The Legislative Council of the Gambia was the legislature of the Gambia Colony and Protectorate from 1843 to 1866, and from 1888 to 1960.

== History ==
The Gambia had formed part of the British crown colony known as the Province of Senegambia, however this was revoked in 1821 and for legislative affairs The Gambia had to turn to Sierra Leone. In 1843, a Legislative Council in The Gambia consisting of the Governor and no less than two other public officials was created. In 1866, opinion back in Britain was in favour of withdrawing from Africa, and all British West African colonies were placed under the control of Sierra Leone again, per Colonel Harry Ord's suggestion. The Legislative Council established in 1843 was abolished, and a small council, consisting of the Administrator, the Collector of Customs, and the Chief Magistrate was created in its place. It was merely advisory and important legislative decisions were made in Sierra Leone. Nevertheless, over its lifetime it was gradually expanded, and by its supersedence by the Legislative Council again, it consisted of five officials and four unofficial members, of whom two were Africans.

The Gambia was detached from Sierra Leone in 1888, and the Legislative Council was re-established.
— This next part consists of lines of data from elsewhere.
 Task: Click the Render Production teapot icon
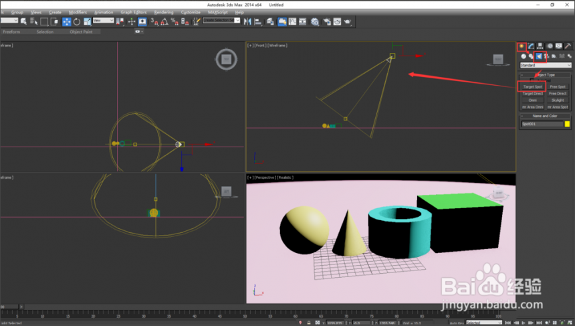pyautogui.click(x=347, y=21)
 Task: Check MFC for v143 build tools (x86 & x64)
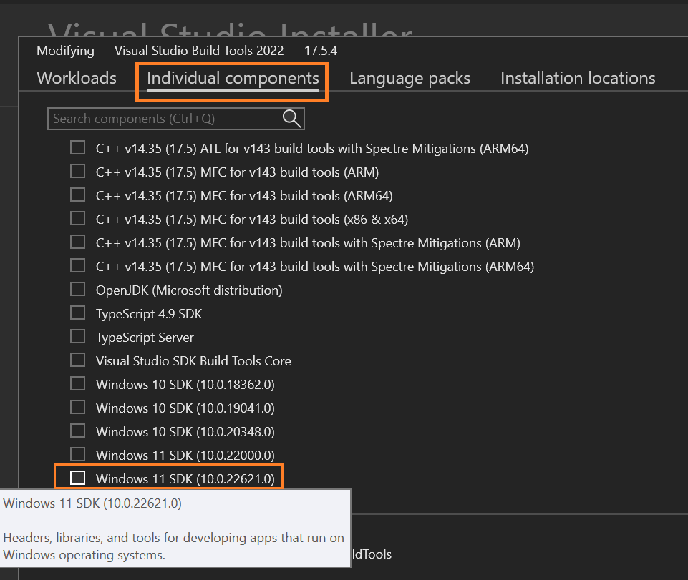pyautogui.click(x=78, y=218)
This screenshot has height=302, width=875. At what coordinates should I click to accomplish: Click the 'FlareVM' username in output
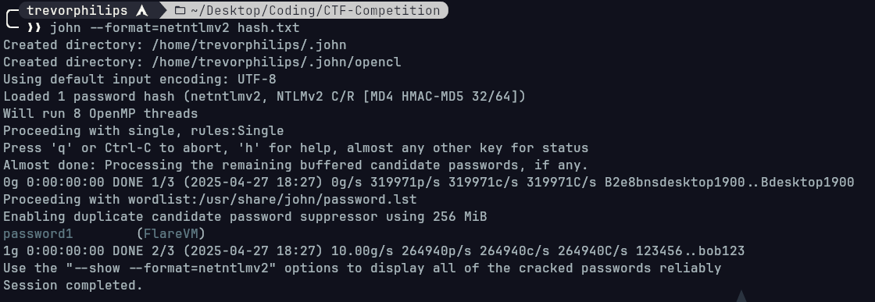[x=171, y=233]
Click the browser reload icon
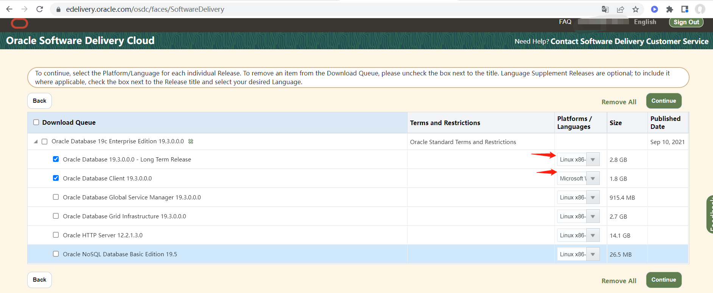 (x=40, y=9)
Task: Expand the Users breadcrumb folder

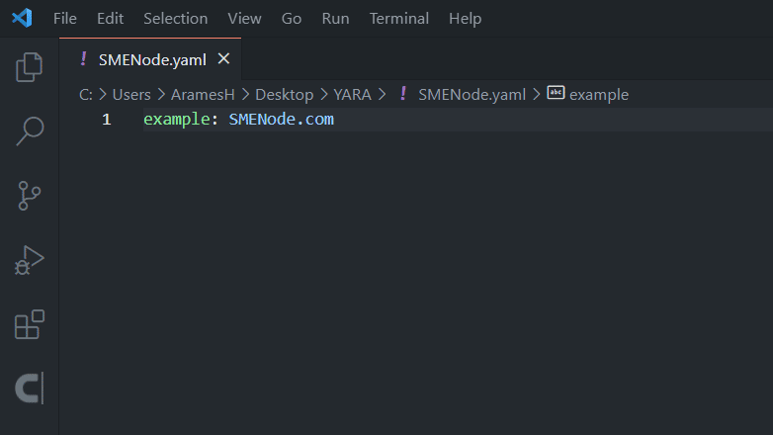Action: 131,95
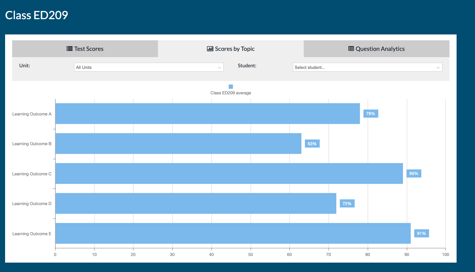Toggle the Class ED209 average legend square
This screenshot has height=272, width=475.
[x=231, y=86]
It consisted of the Governor, the Treasurer, the Chief Magistrate, the Collector of Customs, and other people who held office in the colony as ex-officio members. Provision also existed for the appointment of unofficial members, who could hold office for five years and be re-appointed.
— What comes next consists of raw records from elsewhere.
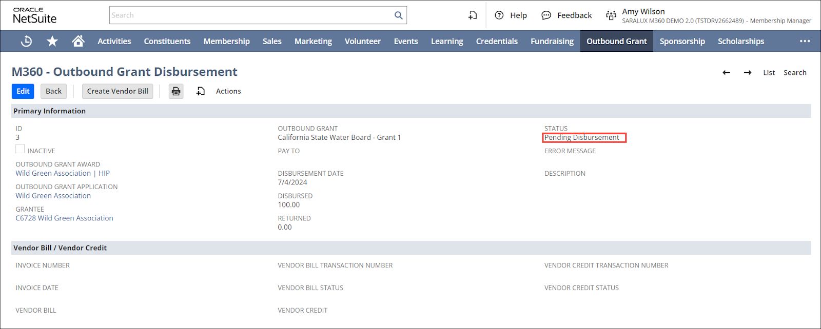
Task: Click the blue Edit button
Action: tap(23, 91)
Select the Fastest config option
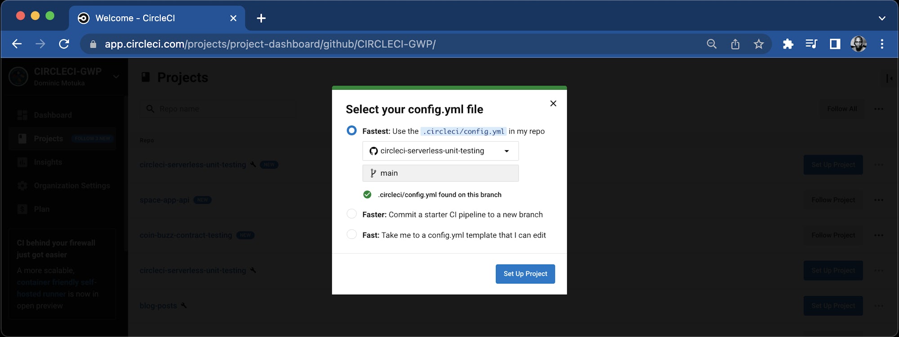899x337 pixels. pos(352,130)
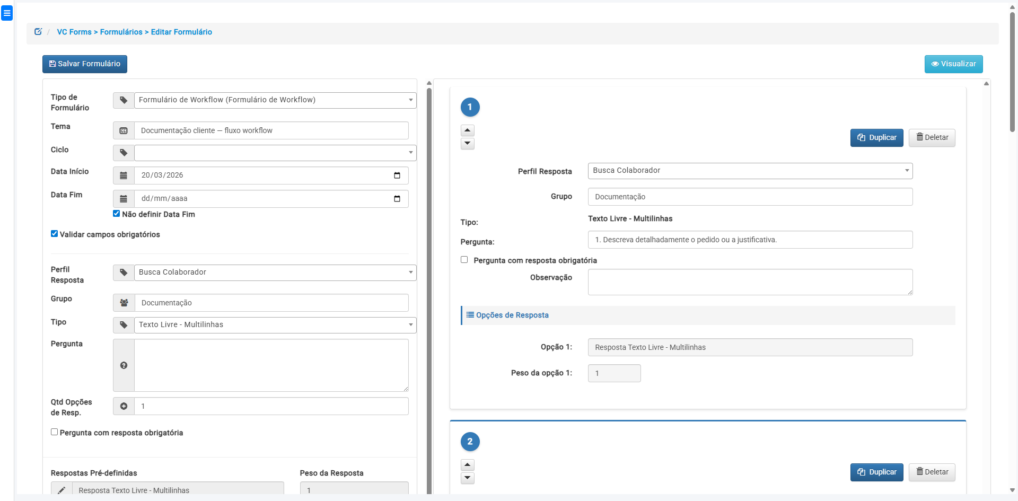Move question 1 down with the arrow
The image size is (1018, 501).
467,143
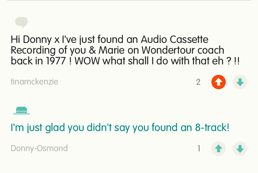Downvote tinamckenzie's cassette question

[x=240, y=82]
The Legislative Council was established along with the Executive Council in 1901 as part of a progression towards self-government. By the 1940s, the Legislative Council had three or four unofficial members who were natives of the Gambia nominated by the Governor to serve on the council, but could not vote. In 1944, it was announced that proposals allowing for the direct election of one member had been put forward and were being implemented.

== Structure ==
The Governor of the Gambia acted as the president of the Legislative Council, as well as of the Executive Council. They had the power to make law by proclamation, as well as to veto any law passed by the Legislative Council. The unelected members of the Legislative Council were the Colonial Secretary, the Financial Secretary, the Attorney General, the Senior Commissioner, the Director of Medical Services and two members appointed by the Governor from a list of nine names submitted by Bathurst Town Council and the Kombo Rural Authority.

== Members ==
- Gustav Helm, 5 November 1874
- James Topp, 28 April 1876
- William Richard Townsend, Attorney General, 26 September 1902
- Thomas Estwick Peirce, Collector of Customs, 26 September 1902
- Samuel John Forster, unofficial member, re-appointed on 26 September 1902
- Henry Charles Goddard, unofficial member, re-appointed on 26 September 1902
- Edward St. John Jackson, Legal Adviser, 27 January 1913
- Herbert Densham Smith, Receiver General, 4 June 1925
- Major John Richard Gwyther MC, Director of Public Works, 17 August 1934
- John Reid Forde, Senior Medical Officer, 27 August 1934

== Elections ==
The first direct election for a seat on the Legislative Council took place in 1947, where Edward Francis Small was elected. Three seats were up for election in 1951. John Colley Faye (Democratic Party) and I.M. Garba-Jahumpa (Muslim Congress Party) were elected in Bathurst, while Henry Madi (Independent) was elected in Kombo St Mary.